Naturschutz & Verantwortung
Der Gorg Blau steht seit 2003 unter dem Schutzstatus „Monumento Natural“, einem der höchsten Naturschutzgrade der Balearen. Damit verbunden ist eine klare Verantwortung: Besucher sind angehalten, den See nicht zu betreten, keinen Müll zu hinterlassen und das Ökosystem zu respektieren.

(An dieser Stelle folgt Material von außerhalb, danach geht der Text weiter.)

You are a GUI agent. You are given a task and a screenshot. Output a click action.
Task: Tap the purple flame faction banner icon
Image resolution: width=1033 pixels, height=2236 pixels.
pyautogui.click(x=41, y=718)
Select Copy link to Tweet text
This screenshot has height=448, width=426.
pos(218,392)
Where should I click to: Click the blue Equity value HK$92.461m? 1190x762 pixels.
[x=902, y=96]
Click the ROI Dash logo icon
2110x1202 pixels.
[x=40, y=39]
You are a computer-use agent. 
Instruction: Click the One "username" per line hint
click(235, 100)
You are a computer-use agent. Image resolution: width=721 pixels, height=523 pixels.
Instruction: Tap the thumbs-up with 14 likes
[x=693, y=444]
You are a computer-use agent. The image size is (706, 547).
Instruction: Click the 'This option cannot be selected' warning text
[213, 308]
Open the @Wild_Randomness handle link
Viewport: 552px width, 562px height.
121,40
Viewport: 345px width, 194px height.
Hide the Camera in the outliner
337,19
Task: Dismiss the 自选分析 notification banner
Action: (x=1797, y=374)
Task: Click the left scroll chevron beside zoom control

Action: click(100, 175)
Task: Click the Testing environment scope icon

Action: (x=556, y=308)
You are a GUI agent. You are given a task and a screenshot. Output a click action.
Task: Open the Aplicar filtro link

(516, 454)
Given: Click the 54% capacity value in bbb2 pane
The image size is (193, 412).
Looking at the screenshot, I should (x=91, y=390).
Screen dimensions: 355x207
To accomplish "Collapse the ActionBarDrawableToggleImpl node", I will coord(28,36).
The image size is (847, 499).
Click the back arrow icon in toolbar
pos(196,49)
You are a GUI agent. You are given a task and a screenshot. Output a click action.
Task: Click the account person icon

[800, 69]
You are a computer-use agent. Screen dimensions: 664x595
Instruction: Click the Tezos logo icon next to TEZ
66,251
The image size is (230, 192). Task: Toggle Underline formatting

In den letzten Jahren war der Wasserstand des Gorg Blau oft niedrig – ein sichtbares Zeichen für die Trockenheit und den Klimawandel. Wenn man am Ufer steht, sieht man, wie sehr Mallorca auf die Balance zwischen Natur und Nutzung angewiesen ist. Das macht den Ort zu einem stillen Mahnmal für Nachhaltigkeit.

Kultur, Geschichte und Inspiration
Bereits im frühen 20. Jahrhundert inspirierte der ursprüngliche Gorg Blau Künstler, Dichter und Fotografen. Der mallorquinische Dichter Miquel Costa i Llobera beschrieb das Tal in seinen Gedichten als „Ort, wo die Seele Wasser trinkt“.
Noch heute hat der See etwas Poetisches. Er ist kein Ort der Bewegung, sondern der Betrachtung. Viele Mallorquiner kommen hierher, um zur Ruhe zu kommen, zu meditieren oder einfach den Blick über das Wasser schweifen zu lassen.
Fazit: Der Gorg Blau – die stille Seele Mallorcas
Der Gorg Blau ist kein klassisches Reiseziel. Er ist eine Erfahrung – ein Ort, an dem man das Wesen Mallorcas jenseits von Sonne und Strand versteht. Zwischen Felsen, Wind und Wasser offenbart sich hier die verletzliche, aber unendlich starke Seite der Insel.
Wer einmal dort stand, den Wind spürte und das Wasser glitzern sah, wird verstehen:
Der Gorg Blau ist nicht nur ein See. Er ist das blaue Herz der Tramuntana – still, tief und ewig.